By making it easier to find someone to shack up with, the chances of older adults being able to age in place also becomes a greater possibility. HomeShare Vermont, a non-profit organization, facilitates home sharing that matches homeowners with roommates who provide varying degrees of service, such as help with household chores, driving, and meal support, in exchange for affordable housing. “The data is very clear,” says Connor Timmons, the executive director of HomeShare Vermont. “Aging in place is a healthier choice. Individuals do better when aging in place. Neighborhoods do better. It’s an opportunity for people who still want to get everything they can out of life.”
Last year, the organization facilitated 70 matches in Vermont. In 2023, their homeshare applications increased by 35 percent. One of their clients, Marian Wright, 88, has hosted several housemates over the past year, including two teachers and a nurse working at a nearby retirement community. Wright had two housemates over the summer: a professor at a nearby college and an opera singer.

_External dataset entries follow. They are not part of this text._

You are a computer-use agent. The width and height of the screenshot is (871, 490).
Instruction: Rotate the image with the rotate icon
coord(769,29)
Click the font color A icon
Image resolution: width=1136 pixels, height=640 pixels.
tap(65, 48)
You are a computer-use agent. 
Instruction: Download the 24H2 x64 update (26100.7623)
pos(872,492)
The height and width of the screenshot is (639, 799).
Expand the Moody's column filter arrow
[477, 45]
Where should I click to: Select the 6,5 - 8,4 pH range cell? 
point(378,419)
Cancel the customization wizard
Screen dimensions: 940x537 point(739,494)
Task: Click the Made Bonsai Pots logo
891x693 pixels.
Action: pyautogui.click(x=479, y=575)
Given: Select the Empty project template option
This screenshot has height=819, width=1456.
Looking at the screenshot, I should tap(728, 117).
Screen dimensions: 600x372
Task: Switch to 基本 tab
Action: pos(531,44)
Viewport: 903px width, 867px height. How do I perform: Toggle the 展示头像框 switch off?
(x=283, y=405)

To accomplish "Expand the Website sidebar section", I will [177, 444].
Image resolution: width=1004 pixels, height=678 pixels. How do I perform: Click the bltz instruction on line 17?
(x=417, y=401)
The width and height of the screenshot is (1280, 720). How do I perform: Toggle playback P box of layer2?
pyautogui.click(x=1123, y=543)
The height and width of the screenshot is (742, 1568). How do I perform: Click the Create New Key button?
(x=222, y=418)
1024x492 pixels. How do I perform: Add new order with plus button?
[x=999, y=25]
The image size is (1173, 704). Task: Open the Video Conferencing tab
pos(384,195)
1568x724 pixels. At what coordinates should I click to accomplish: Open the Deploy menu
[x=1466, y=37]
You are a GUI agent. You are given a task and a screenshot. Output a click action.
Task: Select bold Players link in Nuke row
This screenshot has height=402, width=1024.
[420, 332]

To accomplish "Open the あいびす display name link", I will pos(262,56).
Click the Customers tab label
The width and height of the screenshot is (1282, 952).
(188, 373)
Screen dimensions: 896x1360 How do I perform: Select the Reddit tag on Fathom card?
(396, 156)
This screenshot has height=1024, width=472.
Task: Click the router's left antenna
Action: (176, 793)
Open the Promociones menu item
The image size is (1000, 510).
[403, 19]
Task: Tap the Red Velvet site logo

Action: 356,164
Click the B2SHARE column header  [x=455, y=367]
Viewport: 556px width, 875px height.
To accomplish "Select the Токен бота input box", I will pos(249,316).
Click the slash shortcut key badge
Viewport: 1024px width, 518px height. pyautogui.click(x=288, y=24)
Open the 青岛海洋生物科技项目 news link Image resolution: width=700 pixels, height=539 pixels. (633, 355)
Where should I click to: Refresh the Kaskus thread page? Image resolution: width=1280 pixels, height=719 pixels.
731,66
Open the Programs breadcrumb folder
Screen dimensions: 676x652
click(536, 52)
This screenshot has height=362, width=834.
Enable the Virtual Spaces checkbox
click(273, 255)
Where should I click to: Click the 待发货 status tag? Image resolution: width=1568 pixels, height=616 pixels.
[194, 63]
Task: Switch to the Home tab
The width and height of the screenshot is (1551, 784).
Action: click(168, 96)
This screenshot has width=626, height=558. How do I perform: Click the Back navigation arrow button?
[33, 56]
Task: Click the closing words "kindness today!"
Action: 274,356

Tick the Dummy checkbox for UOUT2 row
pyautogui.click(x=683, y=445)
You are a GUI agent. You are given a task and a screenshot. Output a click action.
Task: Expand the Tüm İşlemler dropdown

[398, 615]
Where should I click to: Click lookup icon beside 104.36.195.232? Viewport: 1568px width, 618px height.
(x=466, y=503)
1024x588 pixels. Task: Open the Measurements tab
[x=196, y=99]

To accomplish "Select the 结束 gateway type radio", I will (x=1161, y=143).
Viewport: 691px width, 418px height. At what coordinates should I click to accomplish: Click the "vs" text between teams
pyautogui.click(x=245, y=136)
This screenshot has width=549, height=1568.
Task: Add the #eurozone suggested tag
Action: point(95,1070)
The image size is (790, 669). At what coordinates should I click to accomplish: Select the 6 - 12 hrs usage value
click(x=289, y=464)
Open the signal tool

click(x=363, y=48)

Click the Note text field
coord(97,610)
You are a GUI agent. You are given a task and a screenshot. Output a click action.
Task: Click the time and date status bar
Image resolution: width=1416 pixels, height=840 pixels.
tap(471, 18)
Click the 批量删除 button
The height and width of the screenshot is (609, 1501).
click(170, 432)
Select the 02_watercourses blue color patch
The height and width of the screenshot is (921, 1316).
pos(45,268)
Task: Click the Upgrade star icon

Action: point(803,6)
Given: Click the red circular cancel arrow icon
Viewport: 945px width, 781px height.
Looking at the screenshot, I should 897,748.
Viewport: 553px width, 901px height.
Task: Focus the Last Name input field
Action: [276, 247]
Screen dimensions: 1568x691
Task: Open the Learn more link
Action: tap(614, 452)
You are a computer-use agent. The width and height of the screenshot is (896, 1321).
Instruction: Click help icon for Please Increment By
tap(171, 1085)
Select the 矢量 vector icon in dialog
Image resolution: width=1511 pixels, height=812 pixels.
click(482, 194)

Wright first considered a roommate when her husband became sick and she was faced with the sudden prospect of living alone. “I’m hoping to stay in my home for as long as possible,” she says. “I’ve had it for almost 30 years. It’s filled with memories. It’s my family.”
She currently hosts an adjunct Middlebury College professor from Nepal, who pays $500 a month and helps Wright with cleaning and cooking. Wright says she greatly enjoys the company though she’s adjusting to her housemate’s aquarium, which now lives in the home, too. Some roommate dynamics, it seems, are evergreen.
*First names are being used to protect privacy.